4月29日朝9時より 本堂において花まつりを行いました。当日は天候にも恵まれ、沢山の小学生の参加の下、若院によるお釈迦様のお話やゲ-ムで楽しい時間を持つことができました。写真は○×ゲ-ムで盛り上がっている様子です。夏休みには7月19日から7月26日まで和讃講(子ども会)を行うことの案内もしました。是非とも参加してもらいたいです。

令和7年5月のご挨拶

「国益とは」

 今年1月にアメリカの大統領にトランプ氏が就任してから、テレビでトランプ氏を見ない日はありません。それだけアメリカの大統領という椅子は力を持っているのだと思います。特に3月以降は連日、「トランプ関税」についての報道が盛んに行われ、トランプ氏の発言によって、株価や為替相場が乱高下する事態が起こっています。世界最大の経済大国であるアメリカが、各国との貿易について関税という新たな壁を設けた影響が大きいからでしょう。

 トランプ氏はアメリカ第一主義を掲げて大統領選挙で当選しました。アメリカの利益を最優先に考え行動するのが当たり前なのかもしれません。しかし、今回の関税措置が本当にアメリカの国益に叶うかが疑問です。関税騒動について報道される内容を見ていると、原因は貿易における赤字が問題であると主張していますが、本当に関税率を上げれば解決する問題であるのかが疑問です。今や、あらゆる製品は国境を越えて生産され、流通しています。日本のス-パ-マ-ケットに並んでいる商品も、外国産のものが多く並んでおり、パソコンやスマートフォンの中味は外国の部品で組み立てられています。今や、物も人も国際社会の中で移動し関係し合って成り立っているのでしょう。

 そもそも国益とは何でしょうか。その国にとって利益となることだと考えますが、国とは何を指すのでしょう。一口に国と言っても様々な体制があり、様々な人が存在します。国のとらえ方はいろいろあると思いますが、その土地に生活している国民を抜きにして国を語ることは出来ないと考えます。その意味では国益とは本当にその国の国民にとって利益となるかどうかを考えなければならないと思います。国益とは、目先の損得に振り回されることではなく、すべての国民にとって何がその国にとって利益となるのかを問うことから始まるものだと思います。さらに、一過性の利益の追求ではなく、50年、100年先においても国益として受け継いでいけることでなければならないはずです。  歎異抄後序には次のような記述があります。『聖人のおおせには、「善悪のふたつ総じてもって存知せざるなり。」そのゆえは、如来の御こころによしとしりとおしたらばこそ、よきをしりたるにてもあらめ、如来のあしとおぼしめすほどにしりとおしたらばこそ、あしさをしりたるにてもあらめ』とあります。私達凡夫にとっては何が国益であり、何が国益とならないかが分かりません。仏教では「自利利他」を説きます。自国の利益だけ考えるのではなく、他国と共に生きる道があるはずです。そのためには、本当の利益とは何かを問い続けることが大切なのではないでしょうか。

令和7年4月のご挨拶

「ピカピカの一年生」

 三月に孫が卒園しました。この三年間は坊守の入院もあり、保育園への孫の迎えなど孫との関係が深まりました。卒園式が近づくと、孫に「ねぇ、おじいちゃん。私の卒園式におじいちゃんも来てくれる?」と尋ねられたのです。参加制限もなく嬉しいお誘いであり、参加することにしました。当日は園児全員による卒園の言葉や歌に感動し、目頭がうるんできました。三歳から入園し四年間の保育園生活によって、先生や友だちから多くのことを学び、育てられ成長した姿に感動しました。

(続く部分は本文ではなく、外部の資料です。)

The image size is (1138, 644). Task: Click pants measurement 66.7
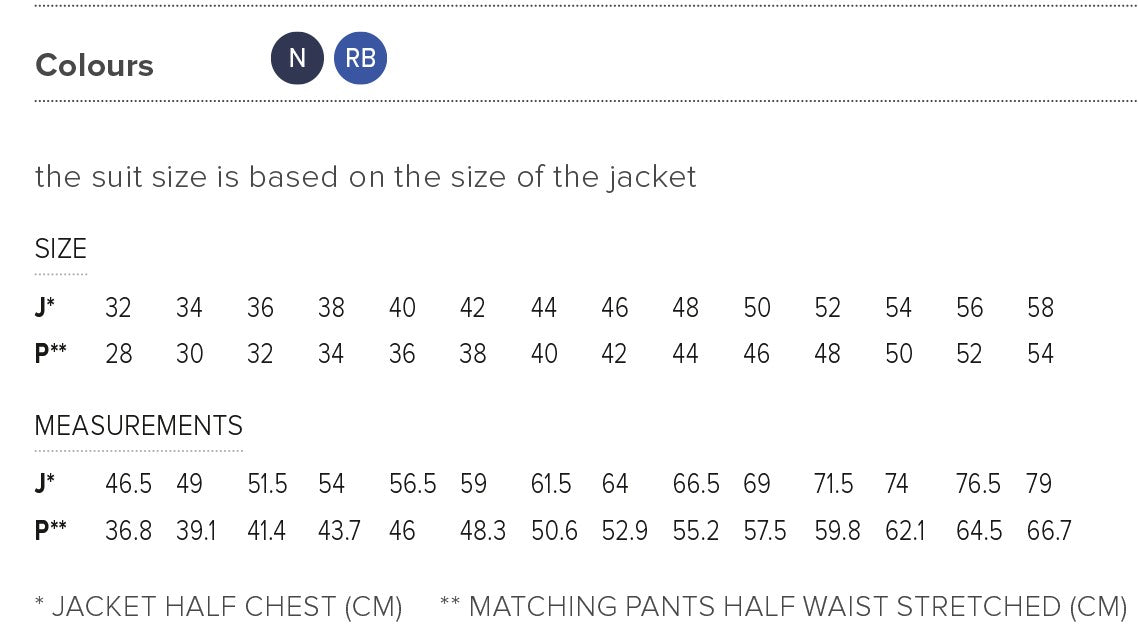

 四月からは「ピカピカの一年生」です。一年生はかがやいているのです。ピカピカしているのは制服やランドセルが新調され新しいからでもありますが、それ以上に小学校で学ぶことに喜びがあり、期待に胸を膨らませているからです。これから始まる小学校生活にワクワク、ドキドキしているからでしょう。

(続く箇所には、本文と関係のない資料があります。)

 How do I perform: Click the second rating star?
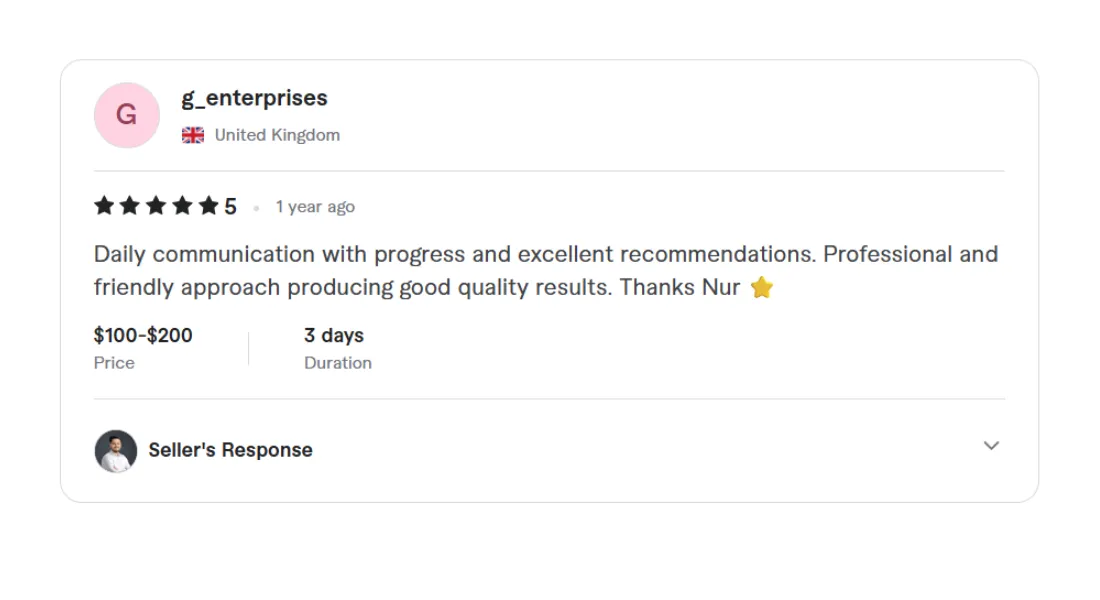(130, 206)
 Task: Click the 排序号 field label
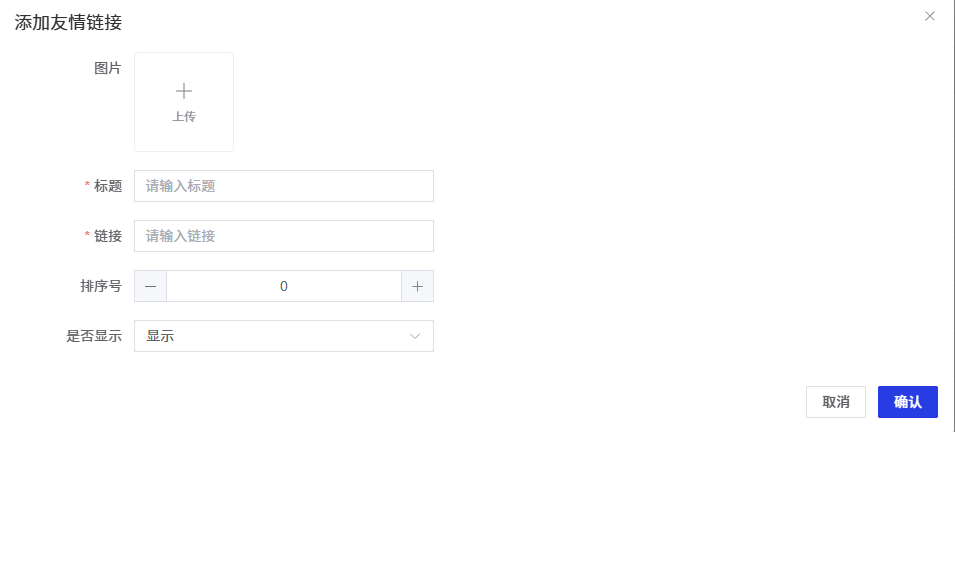(101, 286)
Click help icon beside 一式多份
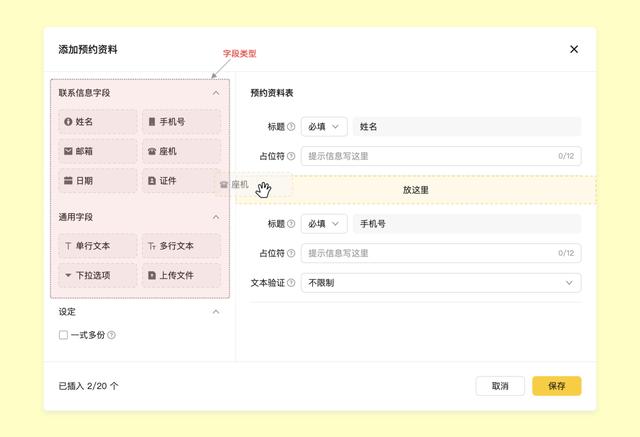 112,335
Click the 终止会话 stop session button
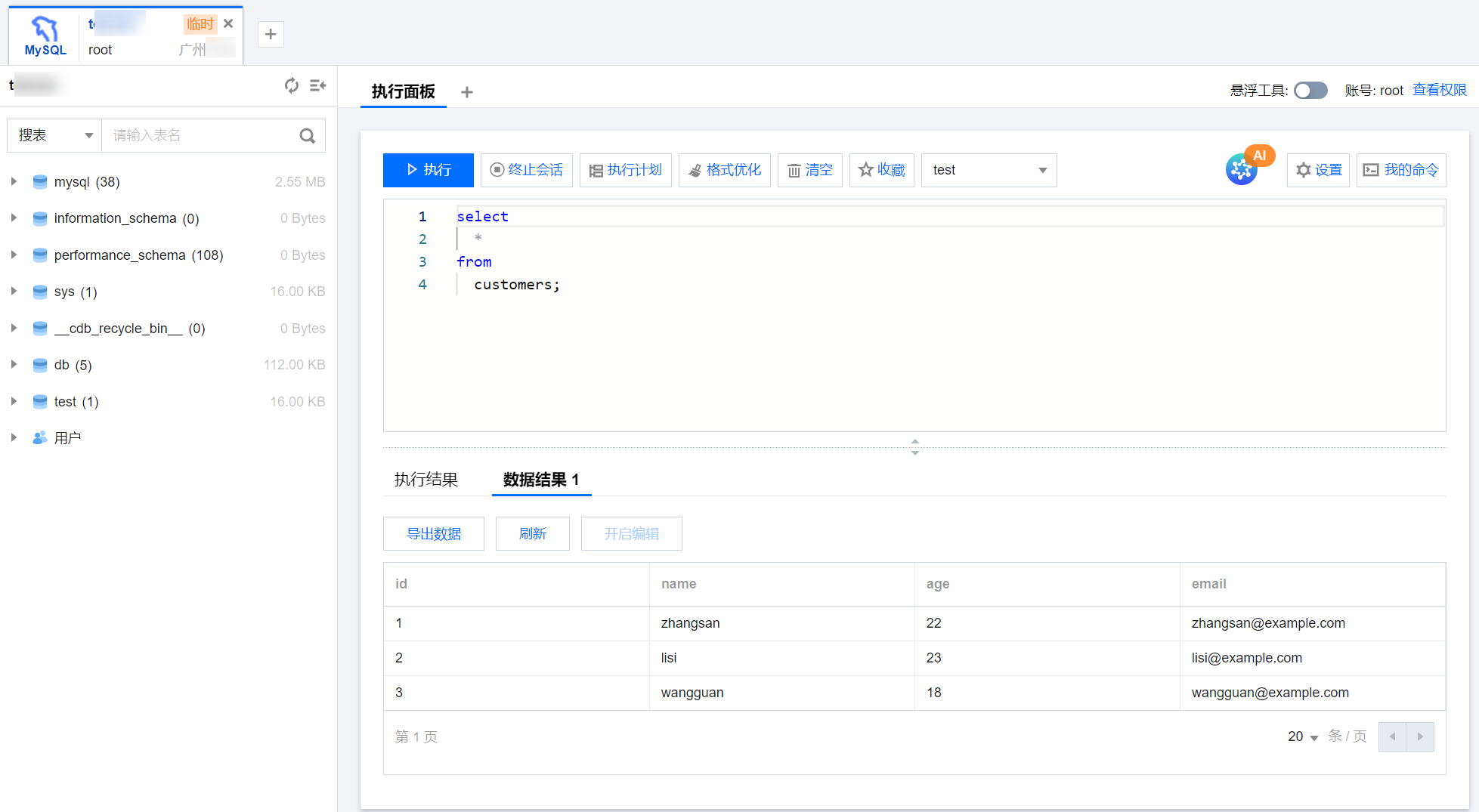Image resolution: width=1479 pixels, height=812 pixels. tap(527, 170)
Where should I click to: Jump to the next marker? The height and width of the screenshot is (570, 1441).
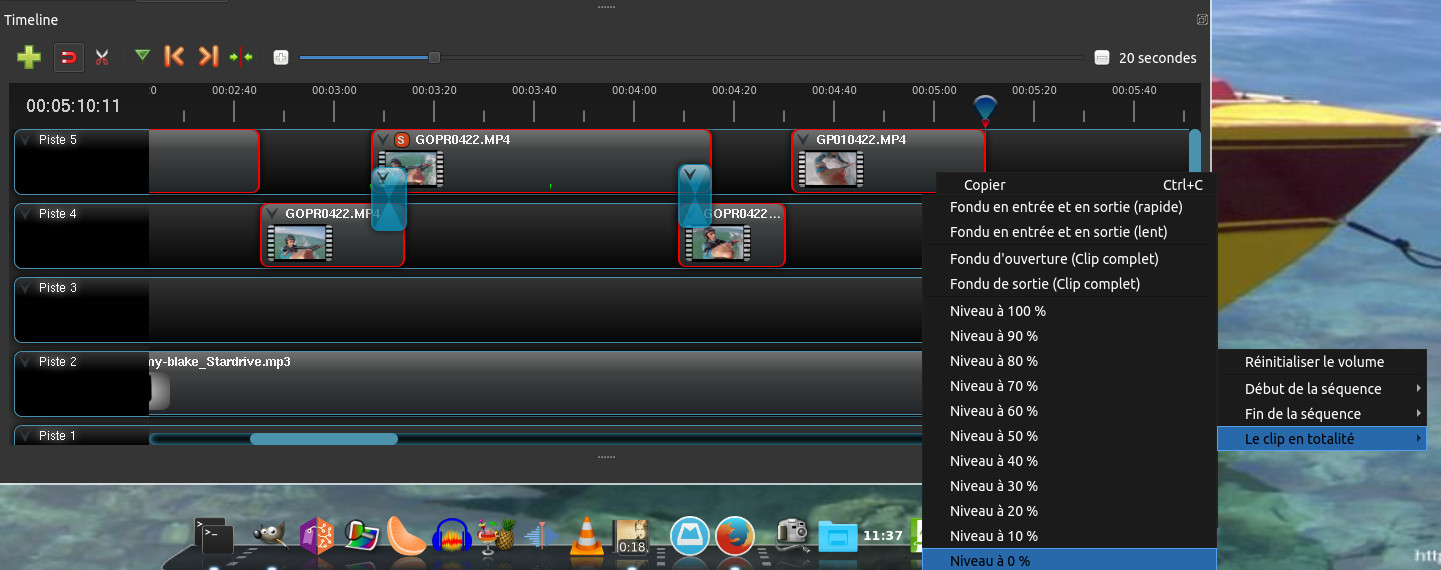(207, 57)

 一年生にとって、これから始まる小学校生活はよいことばかりではありません。友だちとけんかをしたり、悲しいことや悔しいことにも出遇うでしょう。また、色々なことに挑戦し、出来ることの喜びや友だちと遊ぶ楽しさも、もっと大きくなるはずです。一年生がかがやいているのは、喜んで小学生活を迎えるからであり、自分を支えてくれる両親や家族、友達や保育園の先生の励ましに安心し、自分の歩みを始めることが出来るからでしょう。

 私達も「ピカピカの一年生」に負けないで、毎日をワクワク、ドキドキ感動を持って生活しているかが問われているのではないでしょうか。「ピカピカの一年生は」はいのちがかがやいているのでしょう。精一杯に生きている姿を見ると素晴らしいと感じます。

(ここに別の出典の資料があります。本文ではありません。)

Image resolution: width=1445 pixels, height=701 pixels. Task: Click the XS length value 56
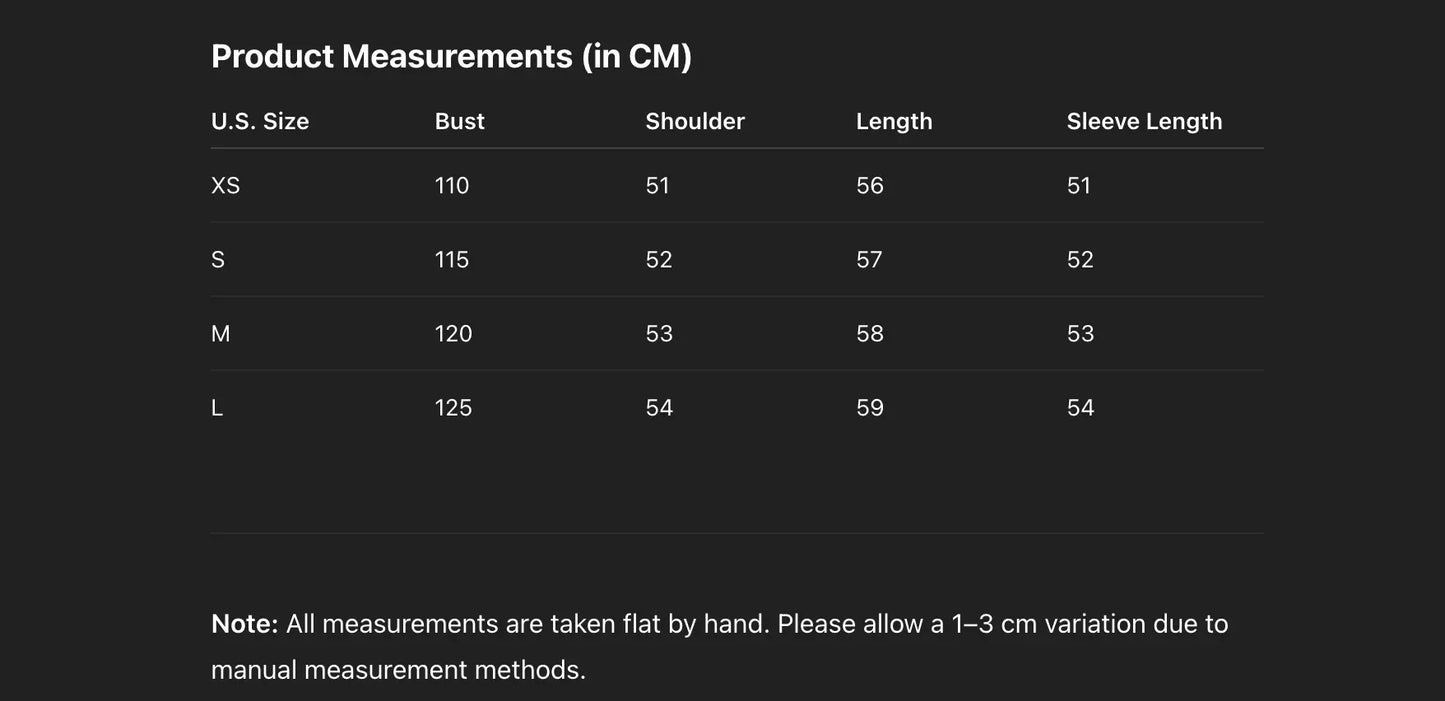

 私共もいただいている「いのち」、一度きりの「いのち」をかがやかせたいものです。自分の思い通りにならず、不平や不満を言ってる時はいのちは曇っているのではないでしょうか。また、悲しみや不安を感じる時はいのちが元気を失っているのでしょう。  私共は、自分に与えられた課題をいただき、その課題から学び育てられると思います。ピカピカの一年生に対して私達は「ピカピカの念仏者」です。私共にいただいている課題は、仏さまからのお催促です。課題がなければ「お念仏」と出遇うことはありません。老いや病気、災害など思わぬ課題が降りかかってきますが、お念仏を通じてこそ、本当のいのちがかがやくのだと思います。互いにいのちをいただいていることの事実に立った時、喜びをいただくと感じます。